* [AIM OF THE TASK] From the passage below on PFC speech samples, list every kind of recorded speech material that the passage compares for student listening.

* [PAGE]
Students can be exposed to speech samples directly from the PFC site, with simultaneous audio and transcription. One potential drawback to direct access, depending on the input-providing activity envisioned, is that the speech samples are not tailored to individual phonological structures or processes but rather, by design, to a wide variety of them. For example, for our case of word-final clusters, these are found amongst a multitude of non-target items. It may not be a beneficial use of time to have students listen to entire extracts for only a few tokens. This is most obvious in the case of the word lists, in which there are only 22 relevant tokens amongst 209 items (the ratio is much worse for the sole word list used outside of Canada, at 3 / 94). More importantly than the ratio of target items to non-target ones, there is not much benefit to listening to a list of words being read, compared to listening to a reading text, or especially to natural conversation about a topic that may well be of inherent interest. So, even if the conversations do not have a high number of target items, important side benefits can be had from listening to them.

If using speech samples directly from the PFC site is not ideal for a given purpose, tokens from any or all of the four conditions can also be easily extracted (recorded) from the PFC audio files through freely available software such as Audacity® or Praat (Boersma & Weenkink 2016). Tokens can then be presented to students for the purpose of building lexical representations in a variety of ways. They can be presented with or without reference to their written forms, they can be presented in isolation or in context (of course those tokens from the word list(s) are inherently in isolation), and different surface variants can be presented when and as desired.

(Part of a data file)
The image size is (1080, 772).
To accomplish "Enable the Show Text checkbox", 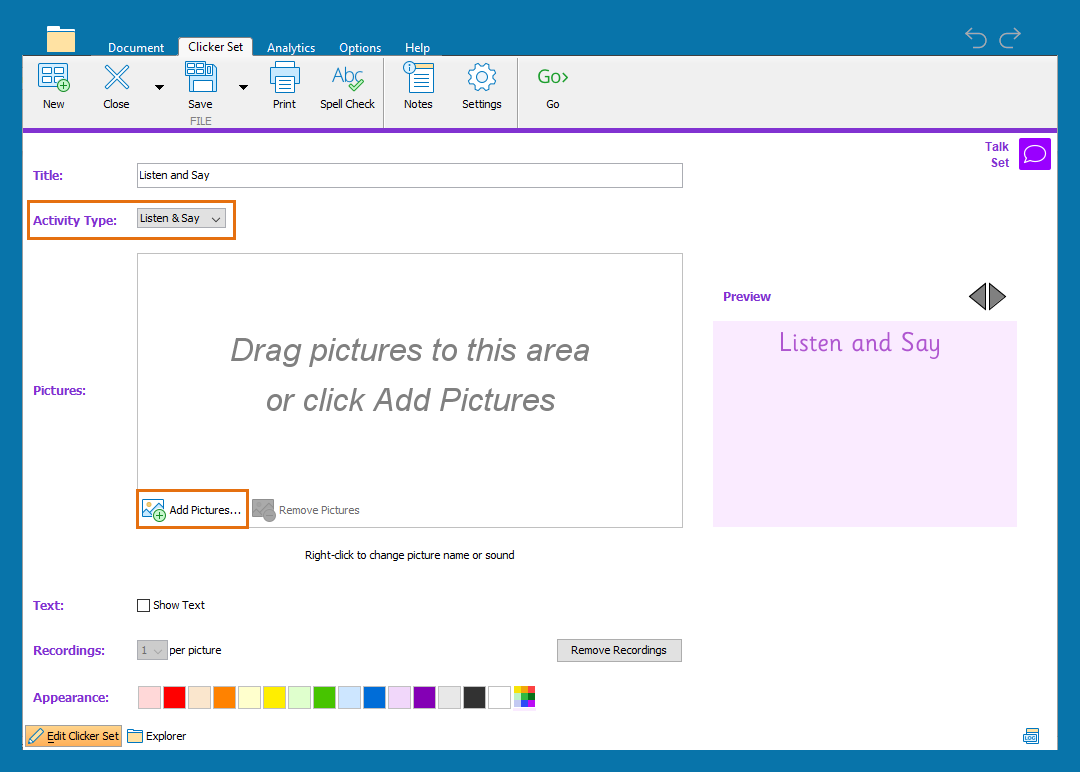I will click(x=143, y=605).
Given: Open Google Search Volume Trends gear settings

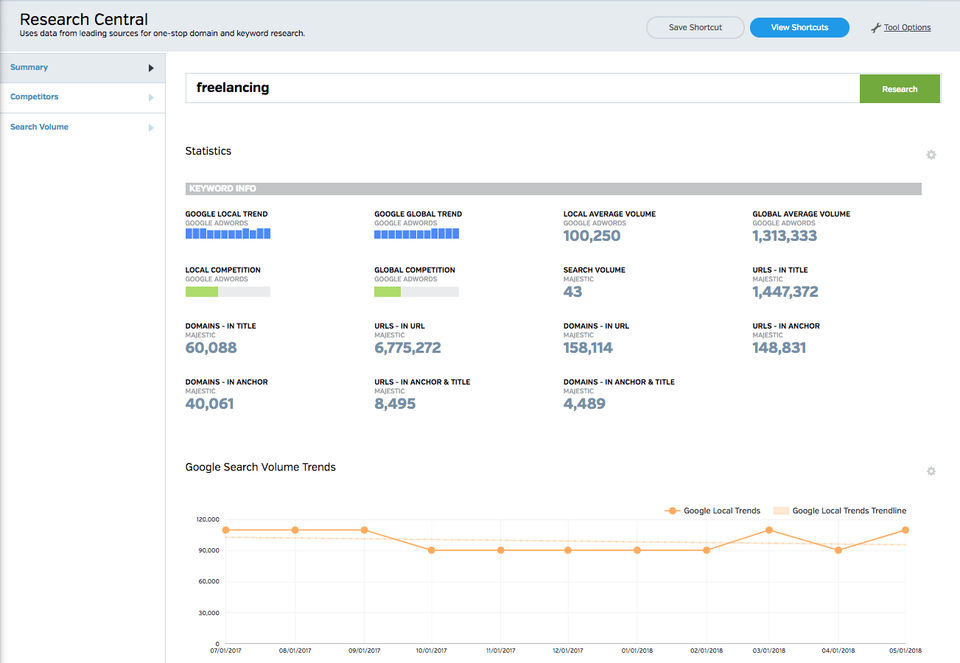Looking at the screenshot, I should click(x=931, y=471).
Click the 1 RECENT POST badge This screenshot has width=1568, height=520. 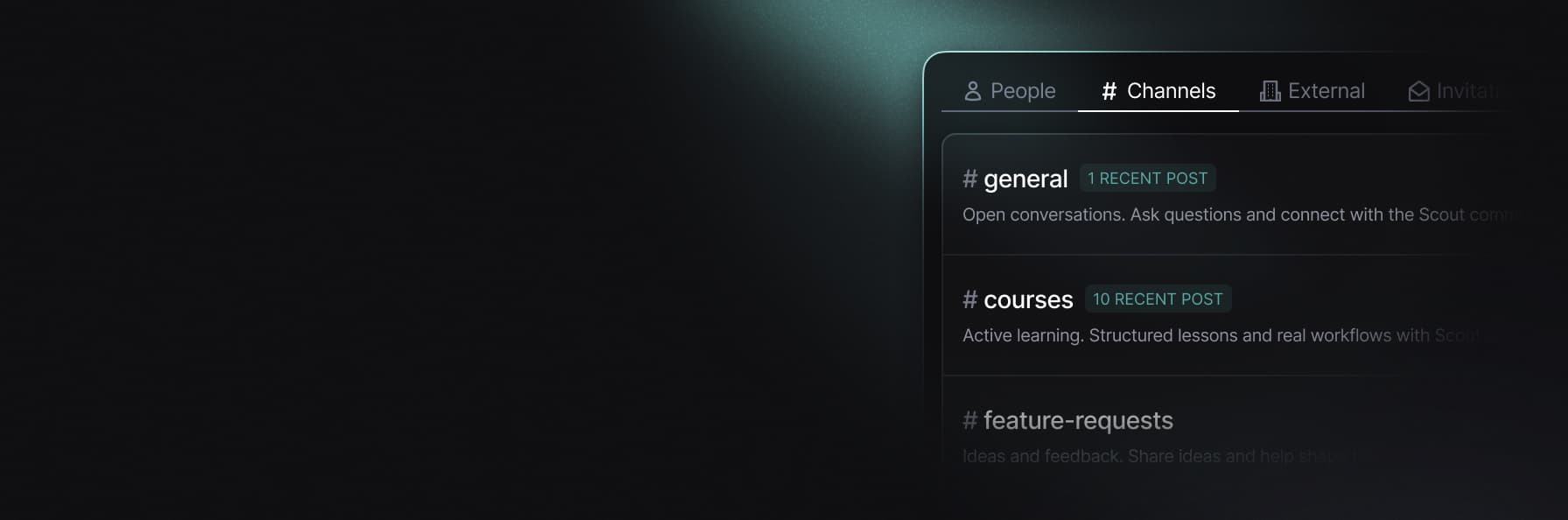coord(1147,179)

* [OUTPUT FOR THIS TASK]
- Word lists
- Reading text
- Natural conversation